Foi gratificante sair e conhecê-lo?
Se fosse, retornaria a eles com uma disposição "feliz". Mas, se não fosse, poderia me sentir irritado ou frustrado, sem ignorar o fato de que as relações humanas não são preto no branco, mas sim permitem e exigem áreas cinzentas. Com isso em mente, o projeto que apresentarei a vocês durante a Bienal Internacional de Arte e Cidade de Bogotá se chamará "We a Gente" (Nós a Gente), aludindo a como podemos mudar um estado de coisas para viver uma vida melhor. Esse é o meu plano.
Além de artista, você é professor com sólida formação em semiótica. Quais aspectos você considera essenciais para que públicos que não tiveram muito contato com sua arte possam se envolver e apreciá-la?
Essa pergunta também tem duas maneiras de responder. Uma, pelo público, que é o que você está sugerindo: como o público se prepara para uma experiência artística? Com ​​a atenção do olhar e a energia do corpo. É assim que nos preparamos para ver uma obra. O artista é conhecido por ser o tipo que quebra paradigmas, que pensa o mundo de forma diferente. Então, a melhor maneira de entrar em um projeto de arte é não ter preconceitos, eliminar tudo o que você já viu e entrar na experiência, imergir-se nela. Isso, do ponto de vista do visitante.
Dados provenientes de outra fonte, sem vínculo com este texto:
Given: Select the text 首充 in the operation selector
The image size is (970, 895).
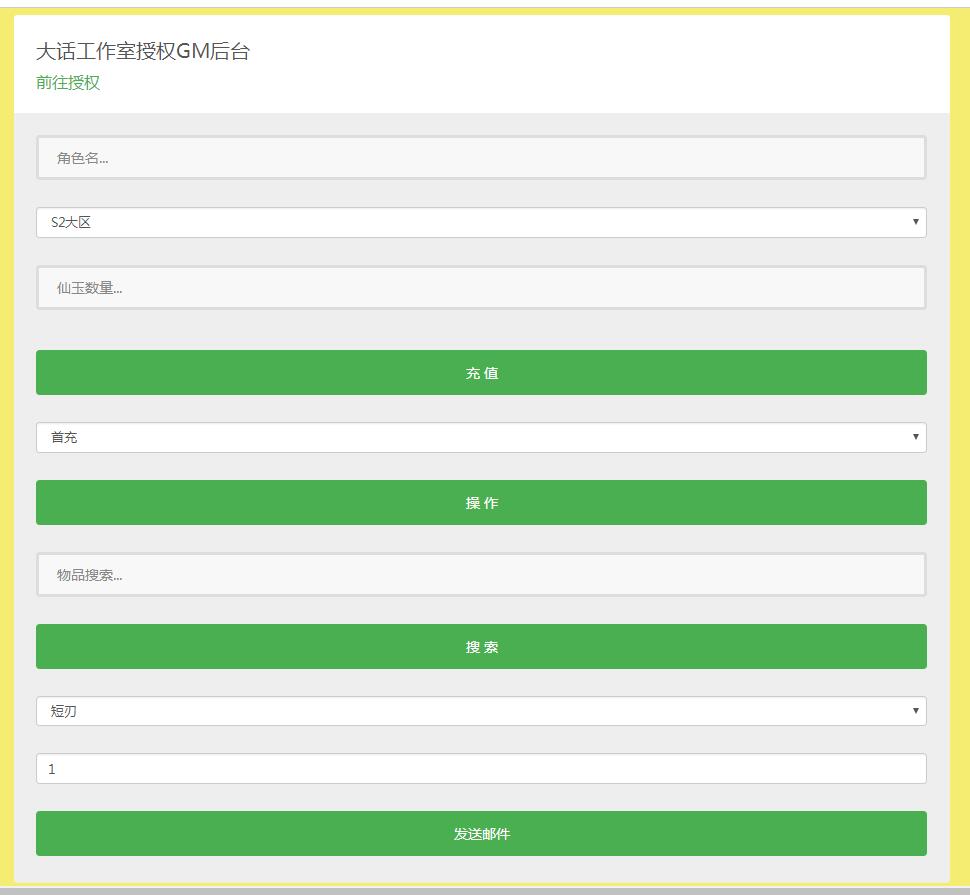Looking at the screenshot, I should click(64, 438).
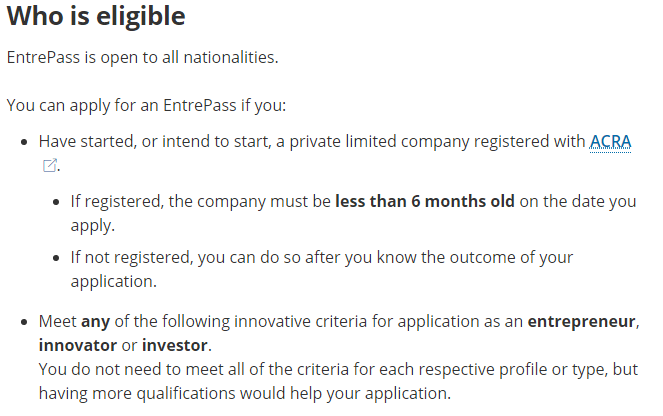
Task: Click the "You do not need to meet all" sentence
Action: pos(338,369)
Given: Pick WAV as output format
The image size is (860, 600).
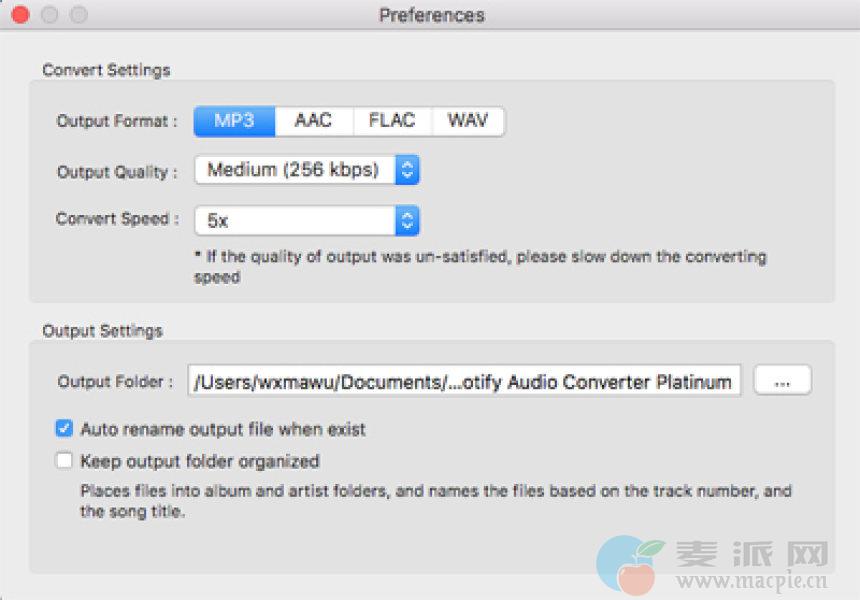Looking at the screenshot, I should [x=468, y=121].
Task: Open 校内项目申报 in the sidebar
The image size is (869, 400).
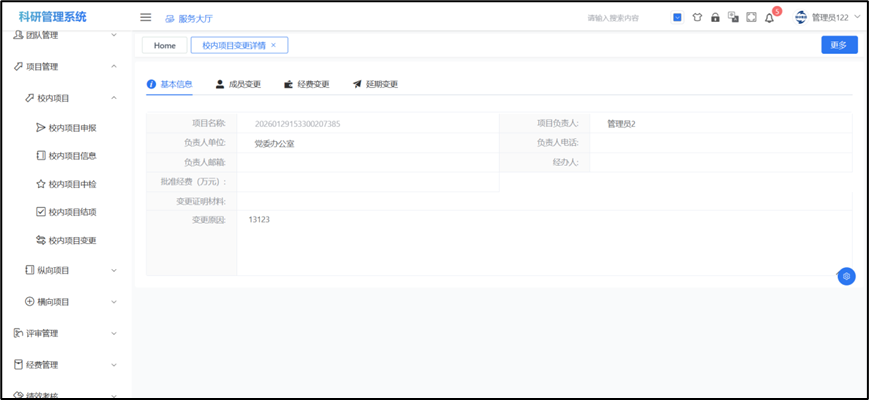Action: coord(71,128)
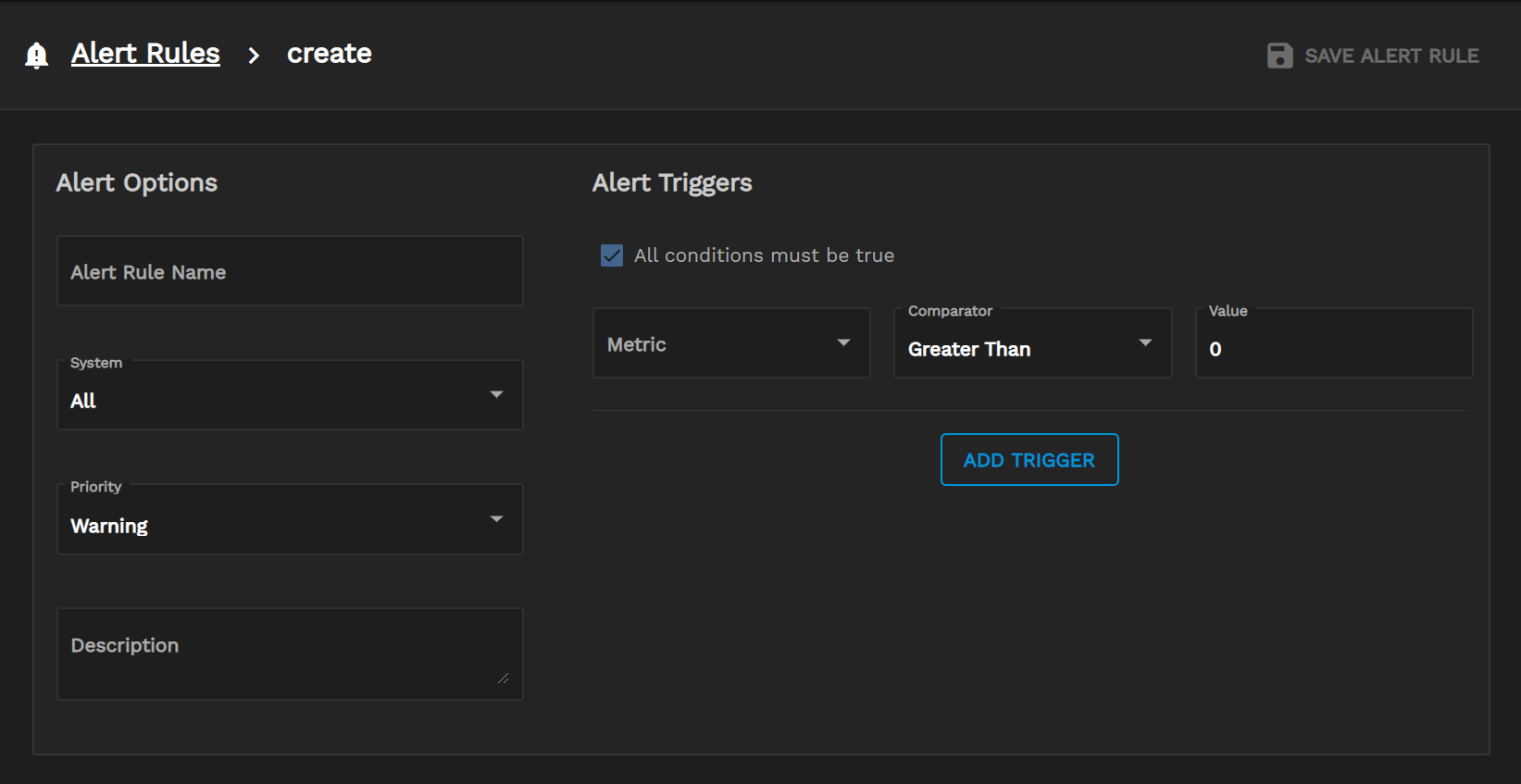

Da perspectiva do artista, cabe a ele projetar o sistema de comunicação que ative os sensores do visitante para que ele possa vivenciar a experiência da melhor maneira possível.
Como a inteligência artificial mudará a maneira como os artistas trabalham?
A inteligência artificial já mudou a forma como todos nós trabalhamos. Essa é a notícia, e é ótima, porque há muitas pessoas assustadas se perguntando o que faremos com essa novidade. Mas a verdade é que não é nova. A ideia de criar inteligência artificial remonta a pelo menos 8.000 anos antes de Cristo. Mitos já falam dessas inteligências, de sistemas autônomos que abrem portais para os deuses do Olimpo, e assim por diante. Pinóquio nos cativa com a automação; ele ganha vida por meio de um sopro divino. Em suma, a ideia de construir uma inteligência ou uma vida semelhante à dos humanos é muito antiga, e nós, humanos, por meio da arte, do teatro, da música, dos mitos, das narrativas e das histórias, por meio da evolução da ciência e da tecnologia, entramos nessa aventura de construir vidas semelhantes às nossas.
Por quê? Porque é a maneira como nos conhecemos. Ainda não entendemos completamente como nosso cérebro funciona. Não sabemos o que é consciência. Não temos respostas para essas perguntas. Simulando esses modelos, nos descobrimos. Simulando inteligências artificiais, expandimos nossa capacidade de operar no mundo. E o que temos hoje? O mapa que sempre falo com meus alunos é que ciência, arte e tecnologia nos levam ao seguinte: estamos equipados com o biocomputador mais competente e eficiente que a natureza já criou, não sabemos por quê. Esse biocomputador está aqui a bordo dessa jornada ao redor do planeta Terra. E o que é o planeta Terra? Um pedaço de rocha, certo? Um pedaço de pedra que se move no espaço com outros planetas. Essa é a jornada.
Chegamos ao planeta Terra, nascemos lá sem roupas, sem comida, sem preparação. Criamos culturas, e é por isso que esta Bienal e o intercâmbio cultural são tão importantes. E por que criamos culturas? Porque a cultura cria formas de viver e sobreviver nesta aventura que não é simples, mas é brilhante e nos leva a algum lugar. Que lugar é esse? Como estamos indo? Por que estamos indo? Essas são as perguntas que artistas e tecnólogos se fazem, e que todos nós, humanos, tentamos responder todos os dias.